The Big Theme this month is how the brain works (and, in my case, how it often doesn’t). Like most magazine staffs, we love to argue about what should go on the cover. Our choices narrowed to two approaches: a pixilated photo of Albert Einstein, and a baby. We chose the baby.
The Einstein picture is cool because it’s part of a gallery of barely recognizable historical figures and celebrities. Our brains are able to recognize complex objects like faces with very little data. The eyes see stuff, and the brain fills in any gaps. Still, the baby won out because—well, because it’s a baby, but also because babies are much smarter than we give them credit for. Veteran writer Nat Reade spent some quality time with Kevin Nugent, a pioneer in baby-speak. He helps parents interpret what their newborns are trying to say. Which, it turns out, is a lot.

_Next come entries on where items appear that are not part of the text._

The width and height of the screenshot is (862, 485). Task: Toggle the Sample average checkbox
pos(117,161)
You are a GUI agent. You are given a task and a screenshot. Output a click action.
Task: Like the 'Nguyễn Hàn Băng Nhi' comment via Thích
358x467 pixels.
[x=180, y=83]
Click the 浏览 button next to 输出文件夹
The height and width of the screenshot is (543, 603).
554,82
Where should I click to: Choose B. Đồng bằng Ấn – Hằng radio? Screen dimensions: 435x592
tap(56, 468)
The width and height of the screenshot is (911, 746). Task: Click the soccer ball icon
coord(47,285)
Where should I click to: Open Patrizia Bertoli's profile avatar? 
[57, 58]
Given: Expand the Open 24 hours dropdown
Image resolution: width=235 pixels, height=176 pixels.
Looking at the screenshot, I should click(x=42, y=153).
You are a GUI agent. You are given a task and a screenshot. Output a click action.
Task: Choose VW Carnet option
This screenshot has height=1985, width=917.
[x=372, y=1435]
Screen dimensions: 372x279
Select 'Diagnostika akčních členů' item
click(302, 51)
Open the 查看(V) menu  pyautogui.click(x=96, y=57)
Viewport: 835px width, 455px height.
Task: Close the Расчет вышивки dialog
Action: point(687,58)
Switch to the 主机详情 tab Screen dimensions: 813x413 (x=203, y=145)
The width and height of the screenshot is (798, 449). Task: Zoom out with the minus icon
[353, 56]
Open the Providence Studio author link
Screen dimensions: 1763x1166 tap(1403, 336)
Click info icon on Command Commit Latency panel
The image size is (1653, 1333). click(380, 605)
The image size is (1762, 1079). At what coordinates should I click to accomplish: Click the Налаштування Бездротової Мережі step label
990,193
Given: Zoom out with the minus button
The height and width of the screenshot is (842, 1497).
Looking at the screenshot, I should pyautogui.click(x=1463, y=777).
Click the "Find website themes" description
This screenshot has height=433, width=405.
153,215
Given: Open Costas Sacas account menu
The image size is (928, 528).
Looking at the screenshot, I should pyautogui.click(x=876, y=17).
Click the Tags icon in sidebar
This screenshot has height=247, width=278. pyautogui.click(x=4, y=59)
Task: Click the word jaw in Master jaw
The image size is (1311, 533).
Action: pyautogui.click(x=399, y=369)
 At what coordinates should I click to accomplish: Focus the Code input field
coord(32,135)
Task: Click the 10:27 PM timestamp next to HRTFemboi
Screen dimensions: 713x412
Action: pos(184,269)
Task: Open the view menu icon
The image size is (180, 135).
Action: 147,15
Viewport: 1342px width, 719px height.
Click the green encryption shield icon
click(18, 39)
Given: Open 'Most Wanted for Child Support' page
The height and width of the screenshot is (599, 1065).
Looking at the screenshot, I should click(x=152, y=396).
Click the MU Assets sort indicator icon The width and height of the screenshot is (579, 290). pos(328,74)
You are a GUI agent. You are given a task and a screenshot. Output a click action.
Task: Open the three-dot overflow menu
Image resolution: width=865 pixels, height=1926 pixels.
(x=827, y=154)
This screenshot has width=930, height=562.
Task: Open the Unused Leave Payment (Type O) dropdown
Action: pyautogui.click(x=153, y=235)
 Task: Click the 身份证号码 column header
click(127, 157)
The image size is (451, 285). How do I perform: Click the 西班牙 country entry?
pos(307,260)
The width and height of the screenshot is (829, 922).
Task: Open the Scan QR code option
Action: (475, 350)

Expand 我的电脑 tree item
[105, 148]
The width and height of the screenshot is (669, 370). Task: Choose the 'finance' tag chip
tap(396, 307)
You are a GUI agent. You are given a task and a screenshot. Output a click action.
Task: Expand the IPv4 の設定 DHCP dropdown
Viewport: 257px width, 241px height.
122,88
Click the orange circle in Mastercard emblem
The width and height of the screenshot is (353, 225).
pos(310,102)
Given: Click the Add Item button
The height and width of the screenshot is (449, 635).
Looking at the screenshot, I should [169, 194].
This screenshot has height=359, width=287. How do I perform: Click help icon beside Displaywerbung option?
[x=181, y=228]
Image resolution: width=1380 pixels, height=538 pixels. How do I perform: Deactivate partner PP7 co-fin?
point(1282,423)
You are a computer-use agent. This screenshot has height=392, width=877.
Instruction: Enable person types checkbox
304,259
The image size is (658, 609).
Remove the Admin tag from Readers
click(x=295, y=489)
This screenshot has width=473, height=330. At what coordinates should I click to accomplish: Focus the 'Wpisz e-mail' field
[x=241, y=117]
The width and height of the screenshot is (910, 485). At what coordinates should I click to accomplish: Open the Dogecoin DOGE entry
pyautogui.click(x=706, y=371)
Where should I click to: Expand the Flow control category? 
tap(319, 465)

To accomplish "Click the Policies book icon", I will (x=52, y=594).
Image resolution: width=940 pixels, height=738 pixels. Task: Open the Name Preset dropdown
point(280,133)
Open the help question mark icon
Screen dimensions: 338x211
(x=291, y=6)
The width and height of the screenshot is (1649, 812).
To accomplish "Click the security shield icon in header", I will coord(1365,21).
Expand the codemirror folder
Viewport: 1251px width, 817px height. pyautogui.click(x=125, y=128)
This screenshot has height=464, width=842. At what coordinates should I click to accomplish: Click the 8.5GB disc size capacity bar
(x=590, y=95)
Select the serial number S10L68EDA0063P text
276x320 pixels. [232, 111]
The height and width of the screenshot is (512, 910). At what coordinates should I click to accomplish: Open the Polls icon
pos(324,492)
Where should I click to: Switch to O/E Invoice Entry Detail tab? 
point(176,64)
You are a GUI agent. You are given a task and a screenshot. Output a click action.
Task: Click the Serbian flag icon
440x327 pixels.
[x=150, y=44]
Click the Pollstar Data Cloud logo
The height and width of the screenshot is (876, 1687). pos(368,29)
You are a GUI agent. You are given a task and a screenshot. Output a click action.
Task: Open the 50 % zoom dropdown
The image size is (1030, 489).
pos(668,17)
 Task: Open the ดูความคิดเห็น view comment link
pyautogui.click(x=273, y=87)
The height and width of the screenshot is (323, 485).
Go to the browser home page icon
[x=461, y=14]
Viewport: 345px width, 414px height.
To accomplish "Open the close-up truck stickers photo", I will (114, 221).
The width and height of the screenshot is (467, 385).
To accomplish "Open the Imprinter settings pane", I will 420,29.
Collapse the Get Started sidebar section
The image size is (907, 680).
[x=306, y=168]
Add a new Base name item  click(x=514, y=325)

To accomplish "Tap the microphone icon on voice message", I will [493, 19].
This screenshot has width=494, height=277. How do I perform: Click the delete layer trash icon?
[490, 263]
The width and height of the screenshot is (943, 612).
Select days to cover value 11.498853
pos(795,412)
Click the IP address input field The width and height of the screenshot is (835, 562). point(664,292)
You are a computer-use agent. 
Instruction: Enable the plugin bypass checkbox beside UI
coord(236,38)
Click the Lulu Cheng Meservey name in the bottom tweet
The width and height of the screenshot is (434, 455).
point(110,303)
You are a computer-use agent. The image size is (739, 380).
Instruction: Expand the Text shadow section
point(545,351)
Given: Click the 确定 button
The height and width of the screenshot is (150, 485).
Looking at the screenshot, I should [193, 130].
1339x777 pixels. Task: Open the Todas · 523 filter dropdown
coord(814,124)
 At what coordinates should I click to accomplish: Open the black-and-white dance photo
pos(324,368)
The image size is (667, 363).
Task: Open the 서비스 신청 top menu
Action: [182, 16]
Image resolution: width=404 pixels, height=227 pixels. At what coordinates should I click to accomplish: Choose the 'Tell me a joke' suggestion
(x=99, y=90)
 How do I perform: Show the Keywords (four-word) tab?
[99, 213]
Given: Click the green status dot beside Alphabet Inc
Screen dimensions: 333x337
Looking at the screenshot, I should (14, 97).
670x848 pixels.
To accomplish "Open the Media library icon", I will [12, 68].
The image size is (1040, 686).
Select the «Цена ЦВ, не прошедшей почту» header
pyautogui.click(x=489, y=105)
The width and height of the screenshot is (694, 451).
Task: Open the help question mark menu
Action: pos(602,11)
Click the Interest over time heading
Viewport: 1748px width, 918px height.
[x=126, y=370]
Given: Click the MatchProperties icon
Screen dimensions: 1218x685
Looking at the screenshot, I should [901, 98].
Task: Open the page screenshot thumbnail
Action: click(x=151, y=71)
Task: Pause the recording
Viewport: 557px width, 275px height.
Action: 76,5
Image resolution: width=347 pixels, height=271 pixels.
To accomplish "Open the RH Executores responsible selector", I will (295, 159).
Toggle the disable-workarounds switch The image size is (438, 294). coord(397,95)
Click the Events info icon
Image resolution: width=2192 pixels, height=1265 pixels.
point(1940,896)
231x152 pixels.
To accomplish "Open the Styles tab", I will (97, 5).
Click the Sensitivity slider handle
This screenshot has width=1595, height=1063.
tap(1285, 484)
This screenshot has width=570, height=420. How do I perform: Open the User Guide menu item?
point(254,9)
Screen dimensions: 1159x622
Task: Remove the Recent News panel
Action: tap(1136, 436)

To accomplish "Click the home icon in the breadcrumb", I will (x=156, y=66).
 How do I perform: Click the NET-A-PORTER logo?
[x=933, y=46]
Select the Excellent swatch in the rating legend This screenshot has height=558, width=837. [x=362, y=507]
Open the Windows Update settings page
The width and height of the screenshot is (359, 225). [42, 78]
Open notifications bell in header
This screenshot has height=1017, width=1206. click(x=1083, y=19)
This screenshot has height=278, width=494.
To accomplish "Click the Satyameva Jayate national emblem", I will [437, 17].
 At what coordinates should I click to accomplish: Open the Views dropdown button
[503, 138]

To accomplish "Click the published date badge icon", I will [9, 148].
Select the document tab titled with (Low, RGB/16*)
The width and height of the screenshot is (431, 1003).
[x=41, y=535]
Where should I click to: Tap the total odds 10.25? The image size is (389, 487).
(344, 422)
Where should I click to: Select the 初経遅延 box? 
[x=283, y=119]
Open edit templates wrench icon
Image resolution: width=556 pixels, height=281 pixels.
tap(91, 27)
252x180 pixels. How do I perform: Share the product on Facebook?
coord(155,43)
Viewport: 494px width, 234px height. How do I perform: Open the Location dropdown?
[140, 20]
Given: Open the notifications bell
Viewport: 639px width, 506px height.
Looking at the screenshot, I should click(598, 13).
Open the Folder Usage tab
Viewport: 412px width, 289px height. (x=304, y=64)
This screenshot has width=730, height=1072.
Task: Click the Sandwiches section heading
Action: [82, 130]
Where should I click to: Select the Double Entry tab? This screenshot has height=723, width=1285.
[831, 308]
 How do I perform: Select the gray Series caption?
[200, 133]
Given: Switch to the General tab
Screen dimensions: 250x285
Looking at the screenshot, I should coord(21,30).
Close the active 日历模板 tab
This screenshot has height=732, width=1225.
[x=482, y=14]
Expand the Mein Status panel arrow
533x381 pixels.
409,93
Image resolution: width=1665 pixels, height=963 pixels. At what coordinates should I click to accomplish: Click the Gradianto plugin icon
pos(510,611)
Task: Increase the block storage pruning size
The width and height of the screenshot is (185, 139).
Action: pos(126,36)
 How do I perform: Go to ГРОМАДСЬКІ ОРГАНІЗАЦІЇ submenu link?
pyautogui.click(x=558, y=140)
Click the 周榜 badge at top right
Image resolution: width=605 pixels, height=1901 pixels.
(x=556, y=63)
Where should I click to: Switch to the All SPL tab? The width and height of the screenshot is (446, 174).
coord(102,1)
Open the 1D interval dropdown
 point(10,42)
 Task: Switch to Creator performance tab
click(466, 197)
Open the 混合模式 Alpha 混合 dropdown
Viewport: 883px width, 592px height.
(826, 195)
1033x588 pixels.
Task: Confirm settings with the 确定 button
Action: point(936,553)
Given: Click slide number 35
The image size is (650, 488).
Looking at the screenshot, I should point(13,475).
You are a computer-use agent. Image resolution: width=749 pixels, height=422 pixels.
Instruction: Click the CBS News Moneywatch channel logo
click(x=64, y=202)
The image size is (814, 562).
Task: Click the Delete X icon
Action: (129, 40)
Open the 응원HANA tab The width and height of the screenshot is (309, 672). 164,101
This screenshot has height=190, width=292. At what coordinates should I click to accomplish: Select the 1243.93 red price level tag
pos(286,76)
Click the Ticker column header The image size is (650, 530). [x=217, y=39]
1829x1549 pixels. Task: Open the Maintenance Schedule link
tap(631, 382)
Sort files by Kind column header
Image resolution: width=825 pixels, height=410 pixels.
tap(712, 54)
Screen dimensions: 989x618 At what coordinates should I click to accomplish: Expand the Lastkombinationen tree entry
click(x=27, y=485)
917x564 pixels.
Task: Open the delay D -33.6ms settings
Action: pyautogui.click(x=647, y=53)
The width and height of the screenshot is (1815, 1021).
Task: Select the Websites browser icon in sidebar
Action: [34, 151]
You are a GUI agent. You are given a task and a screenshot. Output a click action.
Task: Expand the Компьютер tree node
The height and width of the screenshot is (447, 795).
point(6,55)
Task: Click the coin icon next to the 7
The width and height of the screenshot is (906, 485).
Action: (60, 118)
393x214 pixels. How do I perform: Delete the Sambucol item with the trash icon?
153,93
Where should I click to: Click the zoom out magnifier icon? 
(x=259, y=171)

Besides talking babies, another issue highlight is an Adventure in Houston; check out Discovery Green, one of the coolest parks anywhere. The city has gained more jobs than any other, and it boasts the second-highest concentration of Fortune 500 headquarters. These HQs are full of people dying to sound like NASA on conference calls. (“Hello, this is Houston…”)
Oh, and if you’re reading this issue, don’t miss Mike Darling’s Business Idea. His big idea: retailers offering fewer choices, not more. Read it and you’ll see why.
Now for The Numbers: A bee produces just 1/12 of a teaspoon of honey in its lifetime. The can opener came nearly 50 years after the tin can. And the average amount of money left by the tooth fairy: $3. Wow. That’s a lot of rich, toothless kids.